Honestly, I've been dying to review this book for awhile, but took so long because it's so filling. Like a shepherd's pie and Guinness (my lunch of choice incidentally), this book provides a hearty gut-punch of awesomeness.
THE Handbook for CS Success
Content Strategy for the Web covers everything from the basic elements of process (audit, analysis, and strategy; page 35-36), to questions that a content strategy answers (there's a bunch; page 84), to ways to determine success (meeting users' needs and supporting key business objectives; page 15)
Most importantly, this book - more than any other out there - will guide you in creating a content strategy program of your very own.
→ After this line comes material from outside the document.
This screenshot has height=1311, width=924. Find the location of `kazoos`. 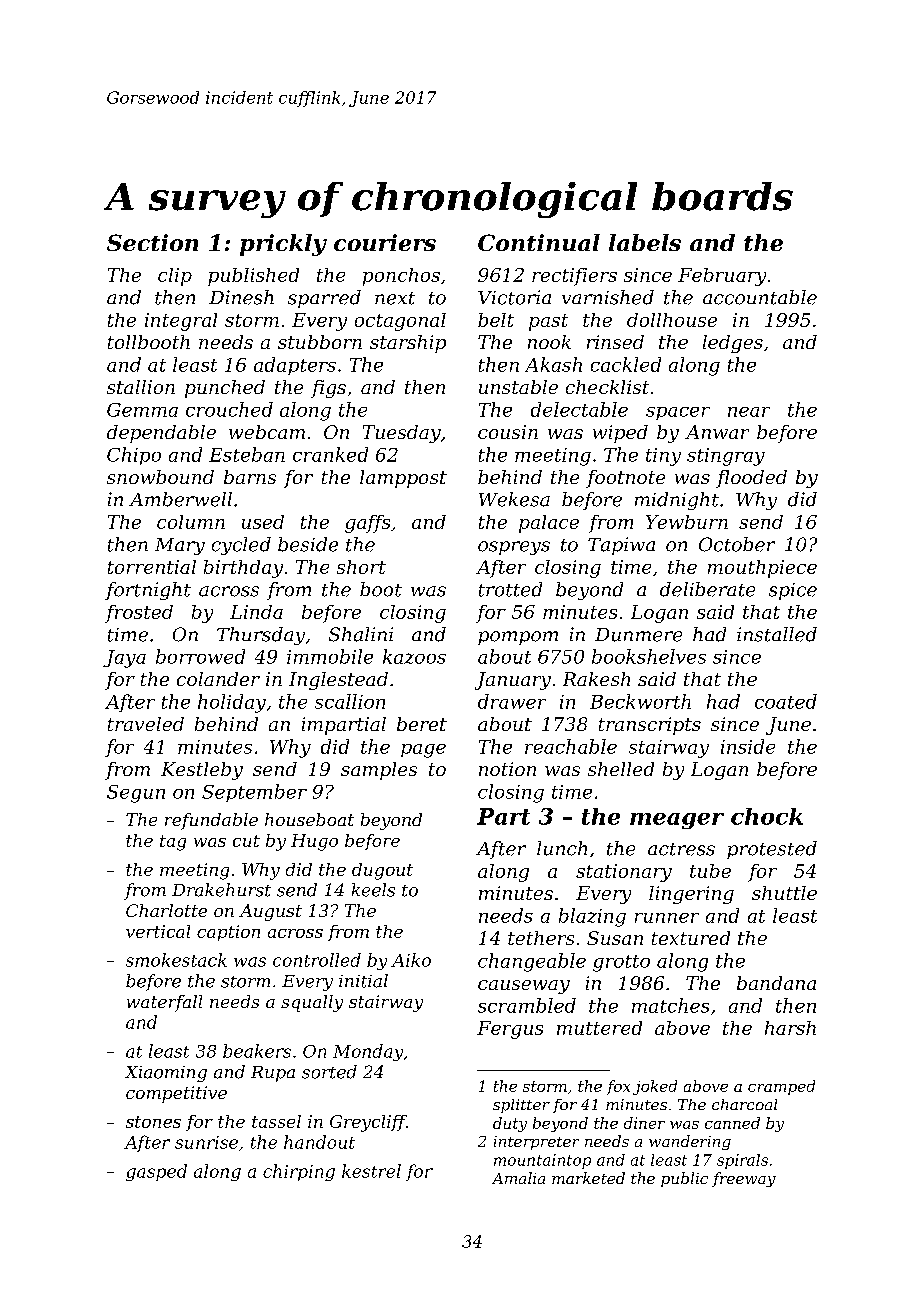

kazoos is located at coordinates (414, 656).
Most people aren't interested in this. The same way they weren't interested in information architecture in 1997.
Those folks will keep creating websites with pretty pictures that lack useful, usable content. It won't help their search results, it won't help their customers complete a task, and it certainly won't move the needle for their profits.
And that's why any agency should be damn interested in hiring a content strategy hardass.
What Do These Badasses Do?
Well, that's sort of the point of the whole book.
But in short, they analyse what stuff is on your site, what stuff should be on your site (based on planner research, customer insights, and competitive research), the process to get that stuff on your site, and the schedule to keep that stuff relevant, factually correct, and engaging.
I hate sounding vague about this process since the book is so clear and precise. But it's necessary because this really is a guidebook. I can't explain the whole thing - but I can give you my expert opinion (not to sound pompous, but I'm one of the lucky few to get paid to do content strategy full time).
So What Do I Think?
I can honestly say this has been the most helpful book to help me define for others exactly what I do and why. It has changed the way I think about content strategy - solidified it, formalized it - and will have a definite, positive effect in how I do my job.
I highly recommend this book for anyone interested in content strategy, but most especially those already tasked with the job. If you feel push-back in your agency or find yourself defending your raison d'être, this book will help you immensely.
This is also a great book for unsatisfied library science scholars, copywriters, information architects, and others. If you have a niggling feeling that you aren't satisfied in your current position and think content strategy might be your next career step, this is definitely the book to help you decide.
Get Content Strategy for the Web and channel your inner CS hardass. It's not for everyone - but it could be the very thing you're looking for. It was for me.